Likewise, the artist's Hohokam figures in the plaza of the city's community resources center west of the Santa Cruz River--a giant head, a bird with wings outspread--remind viewers of the long history of human occupation along the riverbanks. The snake bridge solved the problem of pedestrians and bicyclists wanting to cross a busy roadway, but it also "had to do with site: being next to Arroyo Chico, the desert environment in Tucson, a Southwest theme. ... Each piece is a response to the culture or the nature, to the reason people are here."
And his public art has given him a way to make his most personal studio art in years.

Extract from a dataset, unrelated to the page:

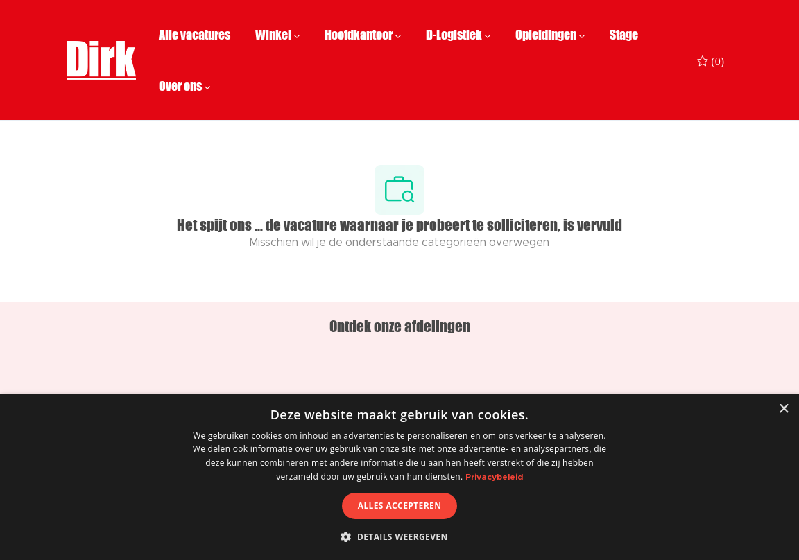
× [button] (783, 409)
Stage (624, 34)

"I approached the Etherton work as a project, much like public art: This is a gallery that has photography. I'm going to put three or four months making things, I don't care if it reveals elements about me." The mixed-media painted photographs now on view at Etherton, he says, are his "Catholic show."
The quiet figures in the paintings have the stolidity of the painted Catholic saints who graced the walls in his childhood home. There's a tension between their body and soul. They float in ethereal space, with a rosary here and a Blessed Mother image there, but they're flesh and blood as well.
His public work also helped him bridge the gap with his father. Simon VII gave up drinking years ago and spent much of the rest of his life helping other recovering alcoholics. He lived long enough to see the son he worried about get a commission to build the Diamondback.
As he lay dying in the hospital six years ago, his wife, Eileen Donovan, tried to encourage him to hold onto life by saying, "We're going to go see the bridge Simon is doing."
The first meeting for the Snake Bridge project was scheduled for the day after Simon VII's funeral. The artist arrived at the meeting carrying a rattlesnake cane he had coincidentally given to his father some years before.
"I don't know if he understood me as an artist," Donovan says. "But I know he was proud of me."
He says his father's service to other alcoholics has taught him a lesson. He's planning to create a residency program in Tucson for artists in recovery. And he hopes to continue serving the town, making his mark, via public art.
"In a time of strip malls and sameness, to get to create a unique sense of place, is a privilege," he says. "An environment of beauty is a respite, an intellectual stimulus. These things are important. My intent is to embellish what is already there, or to beautify a mundane city, with something of beauty."
On hold at the moment is another pedestrian-bike bridge commission he's won, this one at 36th Street and Kino Parkway. He's planning a punctured saguaro design that will glow like a luminaria by night. And he's got plans for the Phase Three of Mountain Avenue, in conjunction with Geoff DeMark his fellow teacher at Artworks. The design is still under wraps, but it gives a nod to Mountain's first phase, a subtle mix of patterned walkways and rock art between Speedway Boulevard and Grant Avenue.
And, he adds, it will take its inspiration in part from his great-grandmother, "extracting music from stones."